Reflecting on the “strong progress” of Fashion & Leather Goods group, LVMH primarily name-checked Louis Vuitton, Christian Dior, Fendi, Celine, Loro Piana and Loewe – leaving out the likes of Givenchy. In an apparent effort to keep up with demand for Louis Vuitton, LVMH revealed the inauguration of two new workshops for its most robust brand in France, including one for precious leathers. As for its other Fashion & Leather Goods leader, Dior, LVMH pointed to “outstanding growth in all product categories,” including “continued success of [its] Lady Dior bag.”
Meanwhile, LVMH mentioned the “success of iconic bags Peekaboo and Baguette” for Fendi; the planned opening of two new workshops in Italy in H2; and the Fendace capsule collaboration with Versace, which “generated major media coverage and commercial success, with its best-selling products selling out in the space of a few days.” It also cited “strong progress of ready-to-wear” for Celine, as well as the success of new high-end leather offerings; and in terms of Marc Jacobs, the brand boasted “fresh momentum” during H1, per LVMH, with “an impressive surge in online sales and new stores that opened in the U.S. and Europe.”
Elsewhere under its umbrella, the group revealed that the Perfumes & Cosmetics division – which recorded organic revenue growth of 13 percent for H1, reaching 3.6 billion euros – saw “excellent momentum in Perfumes” and a rebound in makeup.” LVMH also cited the impact of health restrictions in China on the division, in particular, along with its “intensification of selectivity in distribution” and its practice of “limiting promotions.”

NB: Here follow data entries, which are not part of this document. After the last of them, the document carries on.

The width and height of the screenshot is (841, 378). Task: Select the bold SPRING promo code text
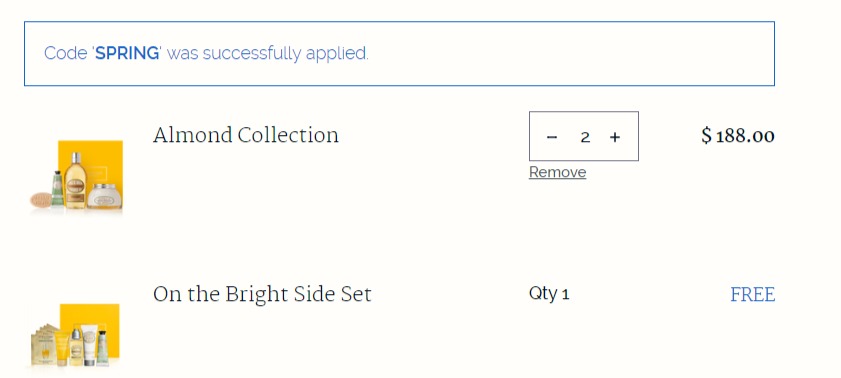[127, 53]
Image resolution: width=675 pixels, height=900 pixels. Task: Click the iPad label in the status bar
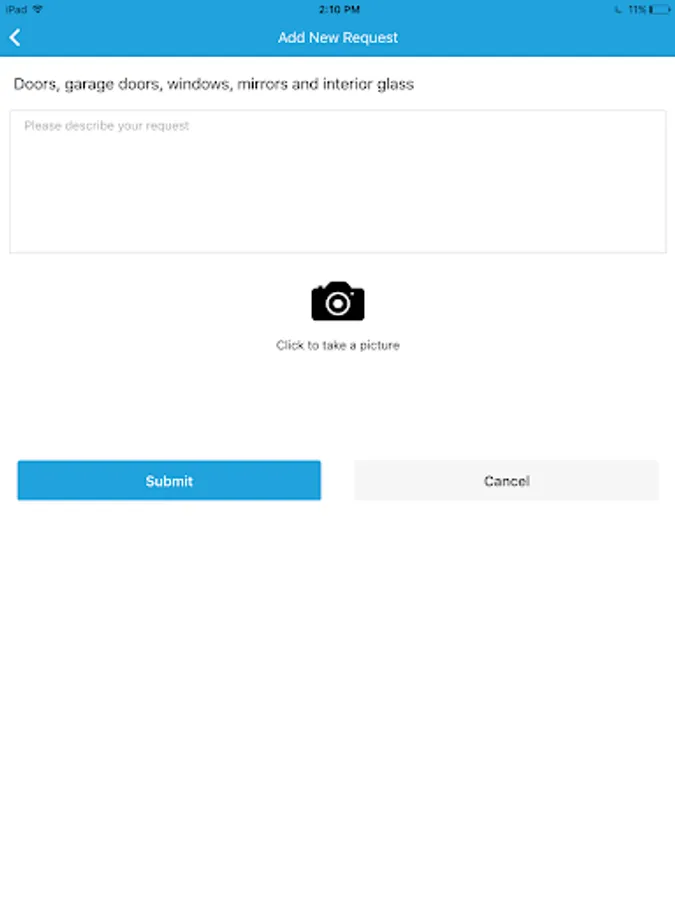tap(16, 9)
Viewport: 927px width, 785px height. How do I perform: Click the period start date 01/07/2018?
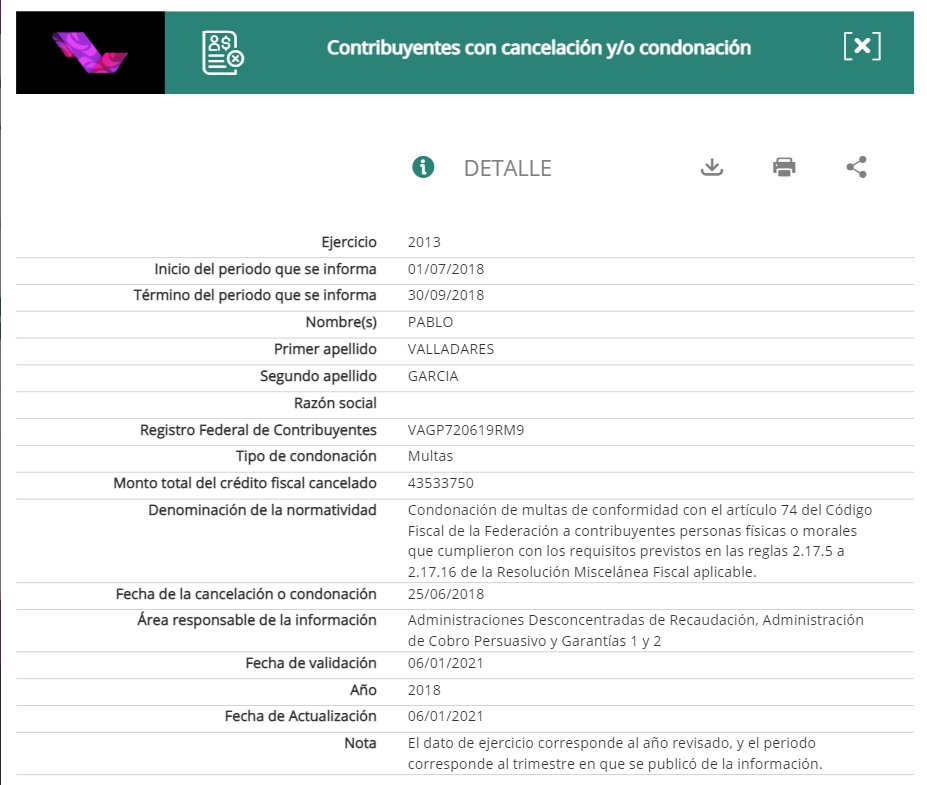pos(446,269)
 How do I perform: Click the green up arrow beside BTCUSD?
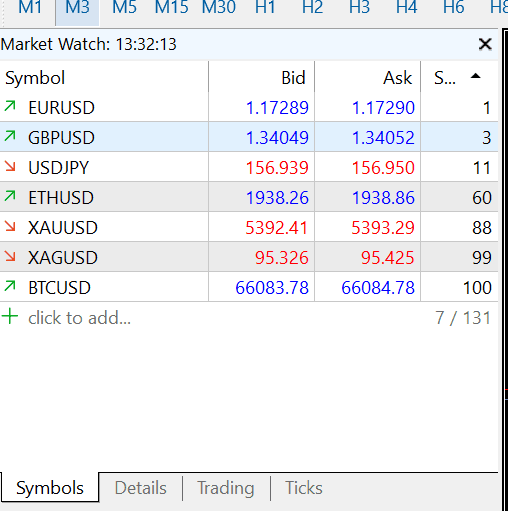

The Watches & Jewelry division – which posted revenues of 4.9 billion euros for H1, an organic increase of 16 percent – was led by the success of Tiffany & Co., which “enjoyed an excellent half-year, still driven by strong momentum in the U.S.,” as well as sales at Bulgari and watch-maker Tag Heuer. And still yet, LVMH noted a “strong rebound from Sephora” and a “recovery in hotel activities,” with luggage-maker Rimowa similarly benefitting from an uptick in travel, “stepp[ing] up its performance considerably as borders reopened around the world.” Similarly, Wine & Spirits – which saw revenues grow to 3.3 billion euros for H1 (up 14 percent on an organic basis) – felt a lift from travel resuming, as strong demand in the U.S. and Europe was “led by restaurants reopening and tourism recovery.”
Regionally speaking, LVMH saw revenue grow by 24 percent in the U.S. market for the first half of the year. Sales grew by 47 percent in Europe, 33 percent in Japan, and 1 percent in Asia (excluding Japan). As for the revenue by region breakdown, the group generated 32 percent of total H1 revenue in the Asian market (vs. 38 percent in H1 2021), followed by 27 percent of sales in the U.S. (vs. 25 percent in H1 2021), 15 percent from Europe – excluding France (vs. 14 percent in Q1 2021), 7 percent in France (vs. 5 percent in H1 2021), 7 percent in Japan (the same result as H1 2021), and 12 percent from “Other Markets” (vs. 11 percent in H1 2021).
As for the “painful” impact of the Chinese market on the group’s results, LVMH chief financial officer Jean Jacques Guiony said on an earnings call on Tuesday that sales in China, which is facing strict lockdown measures in the face of the latest wave of COVID-19, were down by “heavy double digits.” While the group saw “some improvement” towards the end of Q2, it was “not significant.” Nonetheless, management is confident that the Chinese market “will bounce-back” once the health restrictions are lifted thanks to strong, underlying demand.